PART II: If you want the ultimate pleasure step on a landmine

1982

On 24 May 1982, after several years of fear and sorrow, a wave of joy swept the country. ‘Khorramshahr is liberated!’ This announcement didn’t have quite the same effect on the public as ‘The Shah is Gone!’ but the joy was comparable.

Khorramshahr was one of the last and most strategic Iranian territories still occupied by Iraqi forces. Iran had taken the offensive and, with the support of millions of untrained volunteer Basijis at the front, had succeeded in forcing the Iraqi armies to retreat from most of the occupied lands, which now included the port city of Khorramshahr in Khuzestan province.

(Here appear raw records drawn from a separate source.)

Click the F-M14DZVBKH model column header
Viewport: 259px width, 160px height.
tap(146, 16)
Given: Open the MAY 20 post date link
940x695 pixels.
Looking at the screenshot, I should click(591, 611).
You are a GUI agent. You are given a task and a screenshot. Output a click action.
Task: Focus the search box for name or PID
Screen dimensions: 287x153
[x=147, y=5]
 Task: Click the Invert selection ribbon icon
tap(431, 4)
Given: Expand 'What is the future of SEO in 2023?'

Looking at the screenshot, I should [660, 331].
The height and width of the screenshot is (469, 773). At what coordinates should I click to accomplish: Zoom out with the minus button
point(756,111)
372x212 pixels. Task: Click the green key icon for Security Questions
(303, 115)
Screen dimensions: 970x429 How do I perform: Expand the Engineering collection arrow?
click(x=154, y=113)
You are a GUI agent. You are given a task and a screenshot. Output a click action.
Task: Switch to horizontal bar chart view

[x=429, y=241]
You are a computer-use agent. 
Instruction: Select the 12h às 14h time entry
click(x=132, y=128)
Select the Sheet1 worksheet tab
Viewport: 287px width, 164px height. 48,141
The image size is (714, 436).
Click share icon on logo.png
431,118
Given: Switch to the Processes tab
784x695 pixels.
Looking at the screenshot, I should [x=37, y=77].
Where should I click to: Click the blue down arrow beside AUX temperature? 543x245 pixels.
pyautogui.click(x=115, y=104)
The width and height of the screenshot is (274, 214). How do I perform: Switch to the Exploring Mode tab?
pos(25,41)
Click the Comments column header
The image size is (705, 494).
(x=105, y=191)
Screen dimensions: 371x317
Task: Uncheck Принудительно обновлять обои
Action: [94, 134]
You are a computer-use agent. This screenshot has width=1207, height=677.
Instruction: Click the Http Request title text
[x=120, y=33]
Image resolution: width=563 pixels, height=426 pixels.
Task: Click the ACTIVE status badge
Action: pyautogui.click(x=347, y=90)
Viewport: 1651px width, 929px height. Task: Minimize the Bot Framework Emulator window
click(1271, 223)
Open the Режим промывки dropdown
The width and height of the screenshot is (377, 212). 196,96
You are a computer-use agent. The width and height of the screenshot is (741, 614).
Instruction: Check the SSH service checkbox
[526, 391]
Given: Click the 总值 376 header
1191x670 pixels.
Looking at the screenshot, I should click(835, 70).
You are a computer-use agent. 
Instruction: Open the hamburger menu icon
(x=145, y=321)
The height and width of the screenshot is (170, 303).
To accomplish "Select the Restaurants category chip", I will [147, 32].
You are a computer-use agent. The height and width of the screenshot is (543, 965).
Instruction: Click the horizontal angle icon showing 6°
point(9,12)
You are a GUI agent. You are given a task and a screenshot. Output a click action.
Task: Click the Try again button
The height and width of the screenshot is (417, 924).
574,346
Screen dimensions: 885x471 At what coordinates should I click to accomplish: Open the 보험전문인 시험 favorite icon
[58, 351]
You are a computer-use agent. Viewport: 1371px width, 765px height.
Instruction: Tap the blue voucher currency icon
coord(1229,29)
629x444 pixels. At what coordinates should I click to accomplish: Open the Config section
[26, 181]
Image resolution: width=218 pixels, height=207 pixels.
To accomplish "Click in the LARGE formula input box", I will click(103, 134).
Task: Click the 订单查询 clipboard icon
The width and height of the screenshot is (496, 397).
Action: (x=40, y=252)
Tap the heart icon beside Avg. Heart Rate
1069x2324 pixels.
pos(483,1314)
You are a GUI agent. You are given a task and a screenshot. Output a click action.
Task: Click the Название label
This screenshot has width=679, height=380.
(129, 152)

Saddam Hussein was now forced to retreat behind the official border as well as to confess that continuing the war was no longer plausible. The latest defeats had left the Iraqi army too demoralized and damaged. At the same time, Israel had invaded Lebanon. Saddam Hussein suggested to Khomeini that they should stop fighting and send their armies to help the Lebanese and the Palestinians. Backed by Saudi Arabia and other Arab states in the Persian Gulf, he even offered Iran US$70 billion by way of war reparations and the complete evacuation of his forces from Iranian territory.

A complete and total victory seemed in sight for the Iranian troops who had fought with nothing more than their old-fashioned rifles and their bare hands. They had sacrificed their lives, their limbs, their families and their youth in defence of their homeland. Now the enemy was offering a truce. Peace seemed so close.

But Khomeini was intoxicated with the idea of a total victory. He had destroyed all his potential competitors within Iran; he had gained immense popularity among the young as the ‘Father of the Nation’; and, as the Vicar of the Hidden Imam, the Shia considered him the holiest man on earth. Now, the retreat of Saddam Hussein could prove his righteousness.

It was at this moment that he made the biggest mistake of his life.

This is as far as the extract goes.